Update: Here are parts 3 and 4 from this excellent series on distillation column control:
- Best practices in column control distilled, part 3
- Best practices in column control distilled, part 4
If distillation is part of your production process, there is a great two four-part ControlGlobal.com series on distillation column control. The two articles are:
- Best practices in column control distilled, part 1
- Best practices in column control distilled, part 2
Emerson’s Greg McMillan and CMiD Solutions’ Mark Darby discuss the best practices in composition control strategies. Right from the opening of the part one article, you can get a good sense of the technical depth and experience shared by both Greg and Mark. Greg opens:
Distillation column control is key to achieving consistent product purity that meets specification limits without consuming excessive energy. Composition control via either analyzer or inferred prediction is critical. A proportional-integral-derivative (PID) column temperature is typically used if a temperature can be found that correlates well with the product quality or property. Often, the best tray shows large and symmetrical changes in temperature for changes in the manipulated column flow controller setpoint. The reflux or distillate flow is often manipulated to more directly control the material balance split. The manipulation of reboiler or bottoms flow generally has a smaller effect on temperature changes and hence inferred composition except at very large or very small distillate-to-feed ratios seen in high purity columns.
Since the use of the best tray location is critical and can change with operating conditions, it’s extremely important that the column have temperature connections at many trays. Sensors should be installed at the best tray and the ones immediately above and below it, as well as at enough other trays to get a good column temperature profile for diagnostics and validation of process models. The sensor should extend into the liquid froth above the tray to maximize the heat transfer coefficient, but should not interfere with column traffic. Intrusion of the thermowell into a downcomer area might cause local flooding. In packed columns, sensor location is more critical due to the possibility that channeling will cause liquid to bypass the sensor. If temperature control doesn’t provide the desired end result of column composition control, then a column composition controller can be used to manipulate the setpoint of the column flow controller. An inferential measurement of column composition may be used if an online analyzer isn’t available, or to fill in the blanks between analyzer updates that may have delays due to sample transportation and long analyzer cycle times.

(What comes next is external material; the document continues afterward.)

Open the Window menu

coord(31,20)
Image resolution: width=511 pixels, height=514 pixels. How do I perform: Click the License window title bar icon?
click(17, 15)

There are many excellent references throughout the article including Mark’s Signal filtering: Why and How and Model Predictive Control – Past, Present, and Future, Part 1 (of 3). Greg referenced a one-hour, twenty-minute recorded webinar, Feedforward and Ratio Control. Also, Greg’s Control Talk Blog is a treasure trove of shared expertise.
This two-part series is one you’ll want to spend some time with, to absorb these shared best practices.